● WHAT YOU WILL DO: Copy each of the following entries word for word, leaving every line exactly as it stands.

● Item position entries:
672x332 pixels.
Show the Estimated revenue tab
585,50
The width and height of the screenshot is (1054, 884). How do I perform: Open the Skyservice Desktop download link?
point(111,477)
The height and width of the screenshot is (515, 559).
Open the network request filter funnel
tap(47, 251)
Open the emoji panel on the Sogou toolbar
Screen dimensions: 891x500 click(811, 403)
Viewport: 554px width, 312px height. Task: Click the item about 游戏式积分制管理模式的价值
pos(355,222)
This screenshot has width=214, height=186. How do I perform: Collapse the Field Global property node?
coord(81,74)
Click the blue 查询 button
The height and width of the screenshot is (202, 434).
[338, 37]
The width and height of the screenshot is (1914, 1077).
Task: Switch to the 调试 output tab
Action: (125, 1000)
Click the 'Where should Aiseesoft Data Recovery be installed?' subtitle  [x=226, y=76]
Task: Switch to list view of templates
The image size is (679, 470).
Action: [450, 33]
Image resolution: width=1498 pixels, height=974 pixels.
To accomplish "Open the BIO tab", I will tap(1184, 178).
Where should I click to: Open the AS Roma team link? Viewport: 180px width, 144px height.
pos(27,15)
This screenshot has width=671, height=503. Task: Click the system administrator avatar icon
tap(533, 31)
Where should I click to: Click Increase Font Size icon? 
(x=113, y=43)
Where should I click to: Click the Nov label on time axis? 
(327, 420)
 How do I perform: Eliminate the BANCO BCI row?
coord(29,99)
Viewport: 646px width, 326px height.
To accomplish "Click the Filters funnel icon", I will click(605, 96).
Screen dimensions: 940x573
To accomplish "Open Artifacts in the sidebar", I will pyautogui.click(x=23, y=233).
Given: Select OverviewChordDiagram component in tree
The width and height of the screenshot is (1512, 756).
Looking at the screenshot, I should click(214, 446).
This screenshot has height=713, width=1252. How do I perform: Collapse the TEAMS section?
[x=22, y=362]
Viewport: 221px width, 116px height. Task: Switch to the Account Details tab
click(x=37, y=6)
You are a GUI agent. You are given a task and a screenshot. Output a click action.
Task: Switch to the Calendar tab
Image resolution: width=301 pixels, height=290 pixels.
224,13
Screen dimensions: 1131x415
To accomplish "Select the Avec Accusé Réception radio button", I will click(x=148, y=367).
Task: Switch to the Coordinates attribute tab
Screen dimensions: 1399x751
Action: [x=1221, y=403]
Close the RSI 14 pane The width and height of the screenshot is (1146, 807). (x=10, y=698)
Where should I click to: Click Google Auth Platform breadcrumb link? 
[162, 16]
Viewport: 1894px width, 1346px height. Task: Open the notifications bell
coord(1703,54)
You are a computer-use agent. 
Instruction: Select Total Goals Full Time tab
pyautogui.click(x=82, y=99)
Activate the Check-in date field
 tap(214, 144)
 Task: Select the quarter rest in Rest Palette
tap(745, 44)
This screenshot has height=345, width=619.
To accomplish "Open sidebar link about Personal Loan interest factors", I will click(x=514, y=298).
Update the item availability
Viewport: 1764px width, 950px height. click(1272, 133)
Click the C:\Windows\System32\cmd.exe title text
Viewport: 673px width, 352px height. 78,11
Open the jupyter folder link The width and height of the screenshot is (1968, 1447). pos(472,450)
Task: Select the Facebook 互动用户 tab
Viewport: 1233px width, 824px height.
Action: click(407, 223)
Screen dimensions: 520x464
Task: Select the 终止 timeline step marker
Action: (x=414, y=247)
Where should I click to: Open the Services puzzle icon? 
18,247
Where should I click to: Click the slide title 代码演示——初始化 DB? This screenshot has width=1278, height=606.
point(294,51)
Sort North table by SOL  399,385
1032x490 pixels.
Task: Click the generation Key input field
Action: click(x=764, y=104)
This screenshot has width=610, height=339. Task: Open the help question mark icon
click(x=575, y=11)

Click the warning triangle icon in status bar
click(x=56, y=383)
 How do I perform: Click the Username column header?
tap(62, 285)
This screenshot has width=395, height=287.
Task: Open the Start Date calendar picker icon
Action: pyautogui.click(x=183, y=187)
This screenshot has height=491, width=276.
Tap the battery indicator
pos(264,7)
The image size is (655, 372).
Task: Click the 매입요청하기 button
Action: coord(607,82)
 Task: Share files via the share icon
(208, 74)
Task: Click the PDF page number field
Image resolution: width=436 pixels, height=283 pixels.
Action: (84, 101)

● RESULT OF THIS TASK:
672x332 pixels.
Show the Estimated revenue tab
585,50
The width and height of the screenshot is (1054, 884). How do I perform: Open the Skyservice Desktop download link?
point(111,477)
The height and width of the screenshot is (515, 559).
Open the network request filter funnel
tap(47, 251)
Open the emoji panel on the Sogou toolbar
Screen dimensions: 891x500 click(811, 403)
Viewport: 554px width, 312px height. Task: Click the item about 游戏式积分制管理模式的价值
pos(355,222)
This screenshot has width=214, height=186. How do I perform: Collapse the Field Global property node?
coord(81,74)
Click the blue 查询 button
The height and width of the screenshot is (202, 434).
[338, 37]
The width and height of the screenshot is (1914, 1077).
Task: Switch to the 调试 output tab
Action: (125, 1000)
Click the 'Where should Aiseesoft Data Recovery be installed?' subtitle  [x=226, y=76]
Task: Switch to list view of templates
The image size is (679, 470).
Action: [450, 33]
Image resolution: width=1498 pixels, height=974 pixels.
To accomplish "Open the BIO tab", I will tap(1184, 178).
Where should I click to: Open the AS Roma team link? Viewport: 180px width, 144px height.
pos(27,15)
This screenshot has width=671, height=503. Task: Click the system administrator avatar icon
tap(533, 31)
Where should I click to: Click Increase Font Size icon? 
(x=113, y=43)
Where should I click to: Click the Nov label on time axis? 
(327, 420)
 How do I perform: Eliminate the BANCO BCI row?
coord(29,99)
Viewport: 646px width, 326px height.
To accomplish "Click the Filters funnel icon", I will click(605, 96).
Screen dimensions: 940x573
To accomplish "Open Artifacts in the sidebar", I will pyautogui.click(x=23, y=233).
Given: Select OverviewChordDiagram component in tree
The width and height of the screenshot is (1512, 756).
Looking at the screenshot, I should click(214, 446).
This screenshot has height=713, width=1252. How do I perform: Collapse the TEAMS section?
[x=22, y=362]
Viewport: 221px width, 116px height. Task: Switch to the Account Details tab
click(x=37, y=6)
You are a GUI agent. You are given a task and a screenshot. Output a click action.
Task: Switch to the Calendar tab
Image resolution: width=301 pixels, height=290 pixels.
224,13
Screen dimensions: 1131x415
To accomplish "Select the Avec Accusé Réception radio button", I will click(x=148, y=367).
Task: Switch to the Coordinates attribute tab
Screen dimensions: 1399x751
Action: [x=1221, y=403]
Close the RSI 14 pane The width and height of the screenshot is (1146, 807). (x=10, y=698)
Where should I click to: Click Google Auth Platform breadcrumb link? 
[162, 16]
Viewport: 1894px width, 1346px height. Task: Open the notifications bell
coord(1703,54)
You are a computer-use agent. 
Instruction: Select Total Goals Full Time tab
pyautogui.click(x=82, y=99)
Activate the Check-in date field
 tap(214, 144)
 Task: Select the quarter rest in Rest Palette
tap(745, 44)
This screenshot has height=345, width=619.
To accomplish "Open sidebar link about Personal Loan interest factors", I will click(x=514, y=298).
Update the item availability
Viewport: 1764px width, 950px height. click(1272, 133)
Click the C:\Windows\System32\cmd.exe title text
Viewport: 673px width, 352px height. 78,11
Open the jupyter folder link The width and height of the screenshot is (1968, 1447). pos(472,450)
Task: Select the Facebook 互动用户 tab
Viewport: 1233px width, 824px height.
Action: click(407, 223)
Screen dimensions: 520x464
Task: Select the 终止 timeline step marker
Action: (x=414, y=247)
Where should I click to: Open the Services puzzle icon? 
18,247
Where should I click to: Click the slide title 代码演示——初始化 DB? This screenshot has width=1278, height=606.
point(294,51)
Sort North table by SOL  399,385
1032x490 pixels.
Task: Click the generation Key input field
Action: click(x=764, y=104)
This screenshot has width=610, height=339. Task: Open the help question mark icon
click(x=575, y=11)

Click the warning triangle icon in status bar
click(x=56, y=383)
 How do I perform: Click the Username column header?
tap(62, 285)
This screenshot has width=395, height=287.
Task: Open the Start Date calendar picker icon
Action: pyautogui.click(x=183, y=187)
This screenshot has height=491, width=276.
Tap the battery indicator
pos(264,7)
The image size is (655, 372).
Task: Click the 매입요청하기 button
Action: coord(607,82)
 Task: Share files via the share icon
(208, 74)
Task: Click the PDF page number field
Image resolution: width=436 pixels, height=283 pixels.
Action: (84, 101)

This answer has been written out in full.